Brief — Rewrite the items starting with the line with "Click the 退出登录 button" and going on through the line with "pyautogui.click(x=11, y=72)", putting "screen image" in place of "screenshot" and keeping everything else the same. Give only those lines, and leave out the pictures.

# Start of Task data

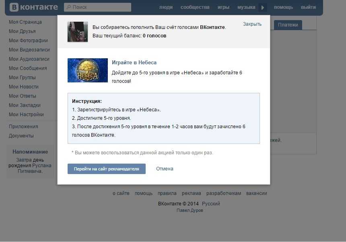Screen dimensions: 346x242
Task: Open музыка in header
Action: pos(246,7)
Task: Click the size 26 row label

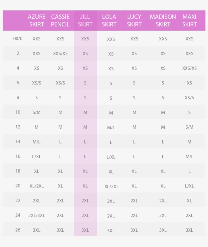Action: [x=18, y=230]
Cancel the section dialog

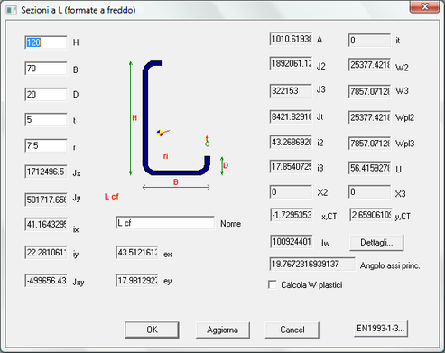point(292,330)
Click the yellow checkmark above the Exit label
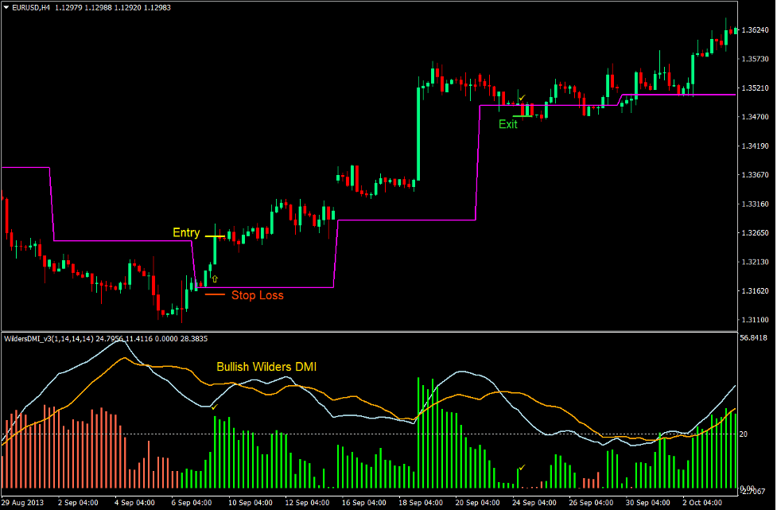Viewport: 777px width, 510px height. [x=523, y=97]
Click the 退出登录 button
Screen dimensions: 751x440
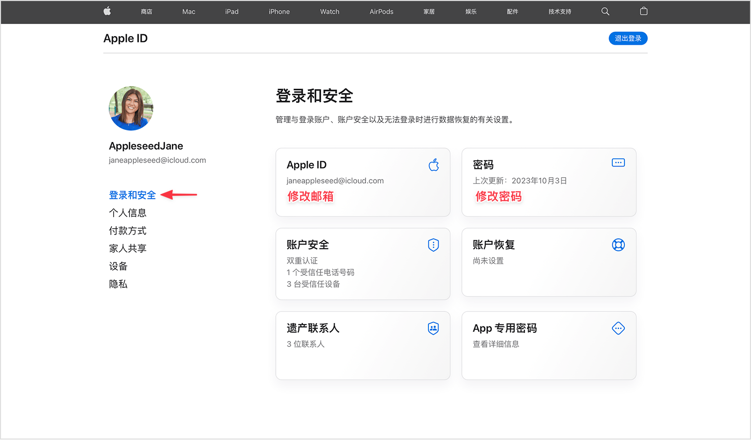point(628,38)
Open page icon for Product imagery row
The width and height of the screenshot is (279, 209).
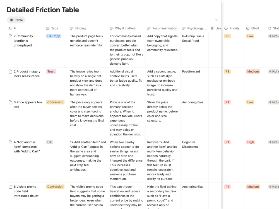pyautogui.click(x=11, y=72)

# End of Task data
# Start of Task data

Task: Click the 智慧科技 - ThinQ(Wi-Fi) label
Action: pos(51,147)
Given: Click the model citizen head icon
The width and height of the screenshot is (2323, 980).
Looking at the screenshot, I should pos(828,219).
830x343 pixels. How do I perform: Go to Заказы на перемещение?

# End of Task data
# Start of Task data

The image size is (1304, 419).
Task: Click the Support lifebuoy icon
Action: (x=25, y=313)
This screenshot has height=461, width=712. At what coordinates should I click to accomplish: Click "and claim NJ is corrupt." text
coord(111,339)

# End of Task data

Full output —
Click the 退出登录 button
Screen dimensions: 751x440
point(628,38)
Open page icon for Product imagery row
The width and height of the screen image is (279, 209).
pyautogui.click(x=11, y=72)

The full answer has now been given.